Retype the listing that follows, exactly as written.

[[ Provided entries open ]]

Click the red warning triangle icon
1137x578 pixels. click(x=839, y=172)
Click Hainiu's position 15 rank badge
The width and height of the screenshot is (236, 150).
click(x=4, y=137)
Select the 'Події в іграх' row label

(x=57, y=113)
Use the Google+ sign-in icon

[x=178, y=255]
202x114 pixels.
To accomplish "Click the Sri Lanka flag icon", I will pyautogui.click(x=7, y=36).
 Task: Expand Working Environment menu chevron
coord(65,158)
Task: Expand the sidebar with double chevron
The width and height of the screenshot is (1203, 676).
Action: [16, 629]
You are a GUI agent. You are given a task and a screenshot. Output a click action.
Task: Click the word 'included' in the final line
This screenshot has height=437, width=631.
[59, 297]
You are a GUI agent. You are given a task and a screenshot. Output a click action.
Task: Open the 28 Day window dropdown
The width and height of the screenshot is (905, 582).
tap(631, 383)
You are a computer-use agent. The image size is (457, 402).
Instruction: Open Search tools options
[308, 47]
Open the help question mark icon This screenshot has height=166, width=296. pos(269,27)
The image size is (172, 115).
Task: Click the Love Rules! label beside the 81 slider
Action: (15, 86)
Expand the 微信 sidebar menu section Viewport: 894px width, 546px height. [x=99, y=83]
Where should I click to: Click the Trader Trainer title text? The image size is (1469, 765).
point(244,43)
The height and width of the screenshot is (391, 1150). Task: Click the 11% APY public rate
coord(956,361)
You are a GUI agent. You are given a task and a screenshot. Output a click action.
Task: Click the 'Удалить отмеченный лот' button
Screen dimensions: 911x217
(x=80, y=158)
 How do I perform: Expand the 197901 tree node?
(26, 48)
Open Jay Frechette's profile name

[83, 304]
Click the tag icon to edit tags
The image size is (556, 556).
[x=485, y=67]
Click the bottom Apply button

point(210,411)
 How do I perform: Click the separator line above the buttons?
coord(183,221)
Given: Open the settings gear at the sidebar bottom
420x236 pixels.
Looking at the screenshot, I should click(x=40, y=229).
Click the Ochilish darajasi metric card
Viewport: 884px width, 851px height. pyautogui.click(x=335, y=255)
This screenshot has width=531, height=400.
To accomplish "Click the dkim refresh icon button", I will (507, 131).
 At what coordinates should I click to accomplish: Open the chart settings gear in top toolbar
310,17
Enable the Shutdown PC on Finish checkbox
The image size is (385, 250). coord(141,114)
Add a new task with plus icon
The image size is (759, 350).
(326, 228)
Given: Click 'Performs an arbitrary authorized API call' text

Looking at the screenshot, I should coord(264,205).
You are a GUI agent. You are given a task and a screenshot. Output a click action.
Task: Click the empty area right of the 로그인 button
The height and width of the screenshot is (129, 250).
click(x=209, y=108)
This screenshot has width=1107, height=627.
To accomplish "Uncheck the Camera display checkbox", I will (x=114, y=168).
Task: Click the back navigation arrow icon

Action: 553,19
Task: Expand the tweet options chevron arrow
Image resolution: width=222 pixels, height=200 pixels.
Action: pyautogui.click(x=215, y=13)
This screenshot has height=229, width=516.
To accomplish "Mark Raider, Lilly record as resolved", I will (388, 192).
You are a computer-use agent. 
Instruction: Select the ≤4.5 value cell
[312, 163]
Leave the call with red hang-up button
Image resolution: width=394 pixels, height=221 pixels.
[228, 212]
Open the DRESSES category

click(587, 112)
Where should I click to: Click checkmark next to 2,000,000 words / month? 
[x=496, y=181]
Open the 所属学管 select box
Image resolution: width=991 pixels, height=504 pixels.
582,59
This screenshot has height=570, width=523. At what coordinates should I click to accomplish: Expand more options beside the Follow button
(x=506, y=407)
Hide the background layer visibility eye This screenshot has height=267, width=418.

[[ Provided entries closed ]]

Written solution
Click the red warning triangle icon
1137x578 pixels. click(x=839, y=172)
Click Hainiu's position 15 rank badge
The width and height of the screenshot is (236, 150).
click(x=4, y=137)
Select the 'Події в іграх' row label

(x=57, y=113)
Use the Google+ sign-in icon

[x=178, y=255]
202x114 pixels.
To accomplish "Click the Sri Lanka flag icon", I will pyautogui.click(x=7, y=36).
 Task: Expand Working Environment menu chevron
coord(65,158)
Task: Expand the sidebar with double chevron
The width and height of the screenshot is (1203, 676).
Action: [16, 629]
You are a GUI agent. You are given a task and a screenshot. Output a click action.
Task: Click the word 'included' in the final line
This screenshot has height=437, width=631.
[59, 297]
You are a GUI agent. You are given a task and a screenshot. Output a click action.
Task: Open the 28 Day window dropdown
The width and height of the screenshot is (905, 582).
tap(631, 383)
You are a computer-use agent. The image size is (457, 402).
Instruction: Open Search tools options
[308, 47]
Open the help question mark icon This screenshot has height=166, width=296. pos(269,27)
The image size is (172, 115).
Task: Click the Love Rules! label beside the 81 slider
Action: (15, 86)
Expand the 微信 sidebar menu section Viewport: 894px width, 546px height. [x=99, y=83]
Where should I click to: Click the Trader Trainer title text? The image size is (1469, 765).
point(244,43)
The height and width of the screenshot is (391, 1150). Task: Click the 11% APY public rate
coord(956,361)
You are a GUI agent. You are given a task and a screenshot. Output a click action.
Task: Click the 'Удалить отмеченный лот' button
Screen dimensions: 911x217
(x=80, y=158)
 How do I perform: Expand the 197901 tree node?
(26, 48)
Open Jay Frechette's profile name

[83, 304]
Click the tag icon to edit tags
The image size is (556, 556).
[x=485, y=67]
Click the bottom Apply button

point(210,411)
 How do I perform: Click the separator line above the buttons?
coord(183,221)
Given: Open the settings gear at the sidebar bottom
420x236 pixels.
Looking at the screenshot, I should click(x=40, y=229).
Click the Ochilish darajasi metric card
Viewport: 884px width, 851px height. pyautogui.click(x=335, y=255)
This screenshot has width=531, height=400.
To accomplish "Click the dkim refresh icon button", I will (507, 131).
 At what coordinates should I click to accomplish: Open the chart settings gear in top toolbar
310,17
Enable the Shutdown PC on Finish checkbox
The image size is (385, 250). coord(141,114)
Add a new task with plus icon
The image size is (759, 350).
(326, 228)
Given: Click 'Performs an arbitrary authorized API call' text

Looking at the screenshot, I should coord(264,205).
You are a GUI agent. You are given a task and a screenshot. Output a click action.
Task: Click the empty area right of the 로그인 button
The height and width of the screenshot is (129, 250).
click(x=209, y=108)
This screenshot has width=1107, height=627.
To accomplish "Uncheck the Camera display checkbox", I will (x=114, y=168).
Task: Click the back navigation arrow icon

Action: 553,19
Task: Expand the tweet options chevron arrow
Image resolution: width=222 pixels, height=200 pixels.
Action: pyautogui.click(x=215, y=13)
This screenshot has height=229, width=516.
To accomplish "Mark Raider, Lilly record as resolved", I will (388, 192).
You are a computer-use agent. 
Instruction: Select the ≤4.5 value cell
[312, 163]
Leave the call with red hang-up button
Image resolution: width=394 pixels, height=221 pixels.
[228, 212]
Open the DRESSES category

click(587, 112)
Where should I click to: Click checkmark next to 2,000,000 words / month? 
[x=496, y=181]
Open the 所属学管 select box
Image resolution: width=991 pixels, height=504 pixels.
582,59
This screenshot has height=570, width=523. At what coordinates should I click to accomplish: Expand more options beside the Follow button
(x=506, y=407)
Hide the background layer visibility eye This screenshot has height=267, width=418.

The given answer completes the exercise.